Always 'interesting' to see my own problems condensed into a short but succinct post about the Lacanian theory of guilt and desire. A little too impressively relevant. Still, how thin the line sometimes between unconscious and conscious desire! And then again, what would be the best way to confront the unconscious desires, or conscious ones? If they cannot be snuffed out, then how does one become master? I'm dreadfully out of my league when it comes to Lacan, I'm afraid.

5:40 AM  
Blogger paddington said...

I suppose the main difference between psychoanalysis and other forms of therapy is that p/a offers no easy fixes or formulae. This may sound like a facetious get-out clause for not answering your questions, but I don't think you ever can become the absolute master of your desires - to master them is not overcome and destroy them, but merely to be aware of them.

To become aware of them (particularly the unconscious ones), you need to know how and where to look. The psychoanalytic textbooks will tell you that dreams, slips of the tongue, symptomatic obsessions etc are the mouthpieces of the unconscious. The trouble is, if one tries to analyse the content of one's dream, one must be aware of the different layers of latency within the dream - usually the most obvious interpretation only tells part of the story.
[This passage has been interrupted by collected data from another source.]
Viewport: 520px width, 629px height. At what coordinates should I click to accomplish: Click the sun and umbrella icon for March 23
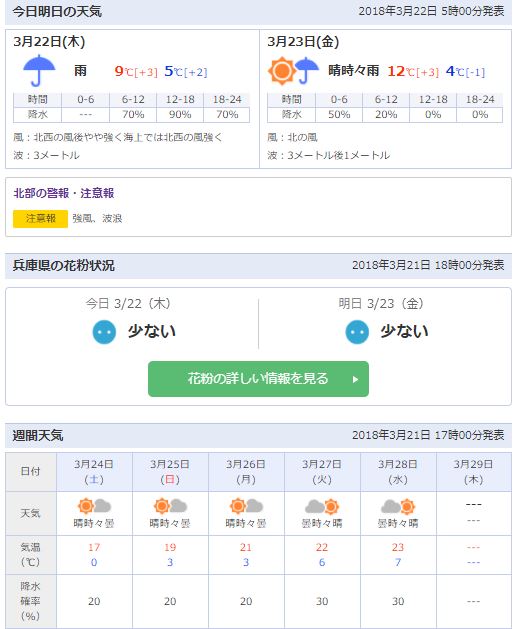(293, 71)
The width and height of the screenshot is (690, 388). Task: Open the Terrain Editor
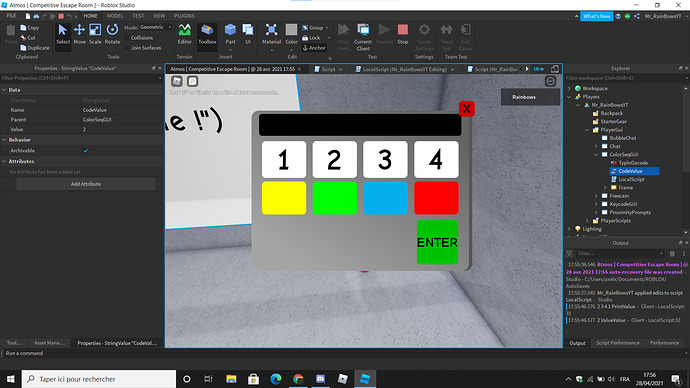coord(184,34)
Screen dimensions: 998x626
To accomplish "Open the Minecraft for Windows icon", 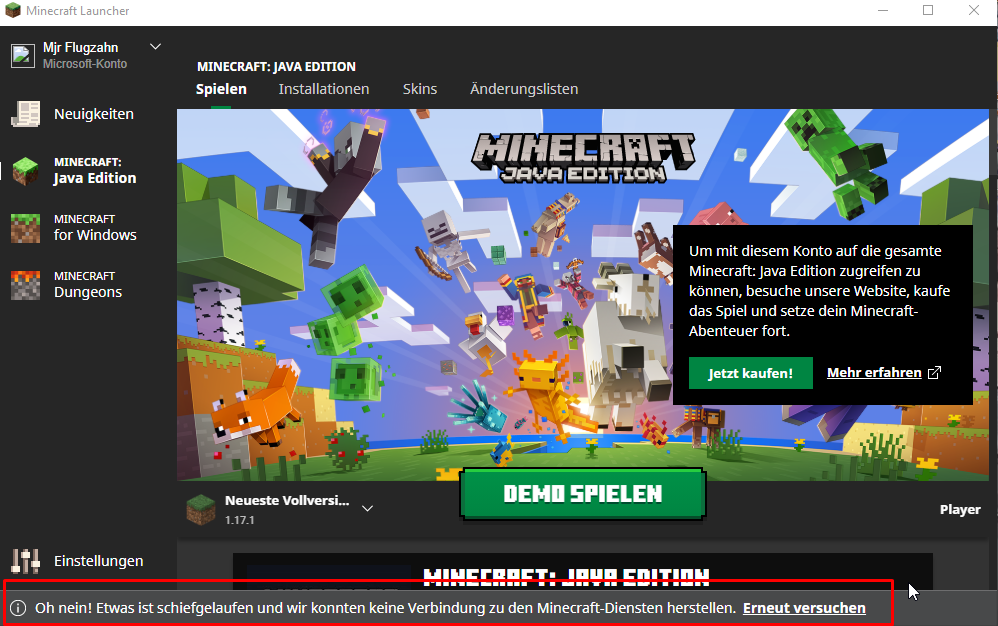I will [25, 228].
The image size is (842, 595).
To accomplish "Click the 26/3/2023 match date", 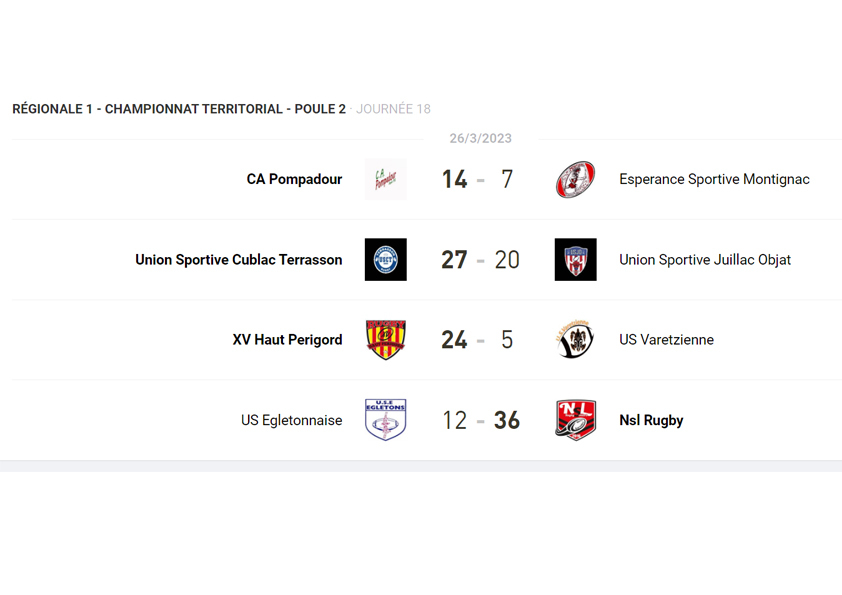I will click(x=480, y=139).
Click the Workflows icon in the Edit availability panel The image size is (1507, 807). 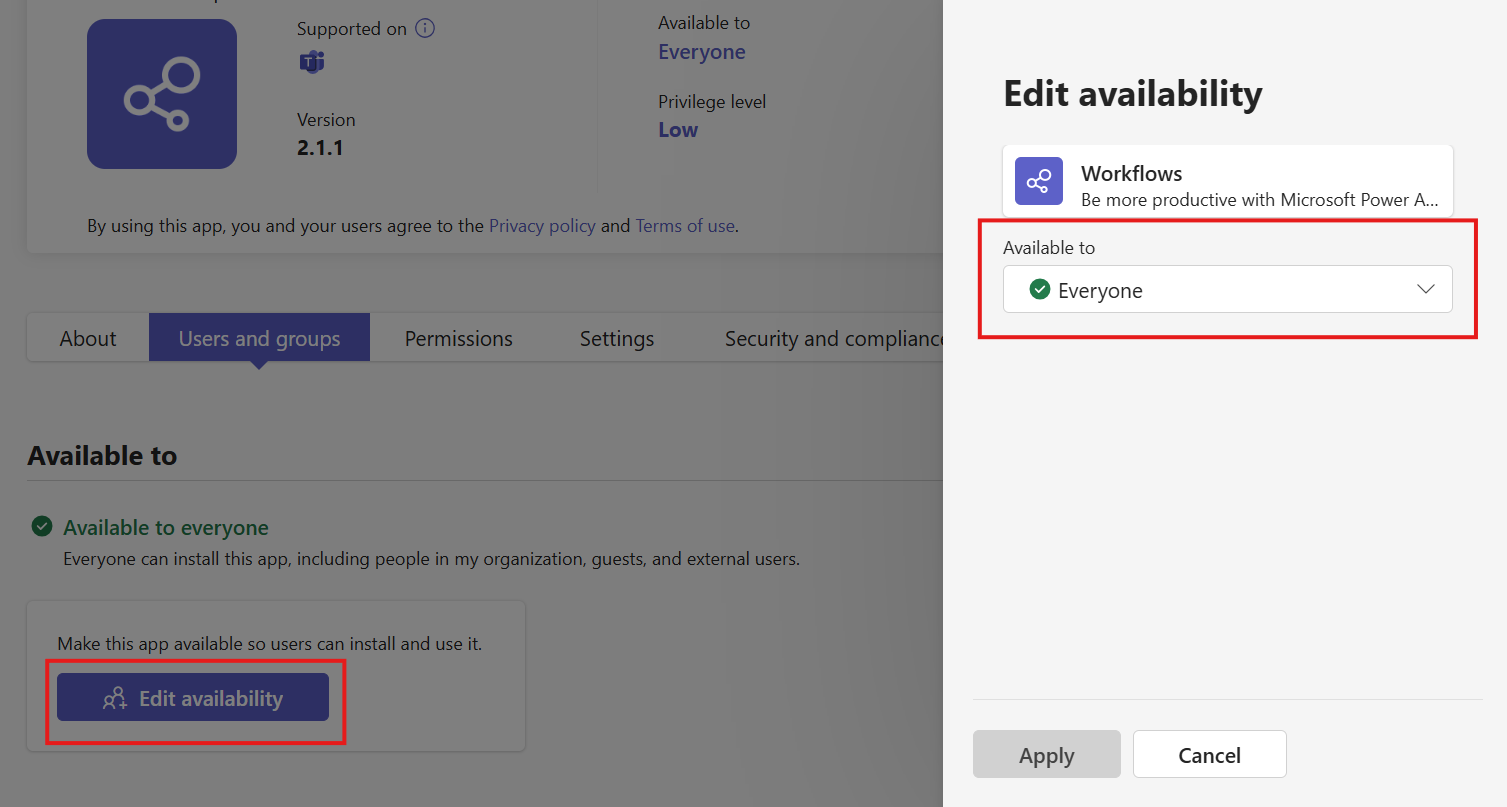tap(1038, 181)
You need to put the dream into context etc etc.

I find that listening to your darkest, most socially unacceptable thoughts is a useful way of probing into the unconscious, and even the more cryptic parts of the conscious. One can often think quite barbaric thoughts quite consciously, and without embarrassment. You would never say them out loud, but you nevertheless know they are there, and you are not particularly ashamed of them.

The old Lacanian thing about the objet petit a - the immediate object of desire - merely being a canvas onto which you project your desire helps too. In other words, you may wish to sleep with the woman behind the desk at the local library (librarians of Islington please note: this is merely a hypothetical example), but this is not because of anything inherent in her. She is merely a by-product of your desire. In fact, you may enjoy great happiness together, but only if you both realise that you will not wholly fulfil each other's desires. If one does not recognise this, one can get drawn into a devouring web of deceit and betrayal, with nothing at the end to show for it.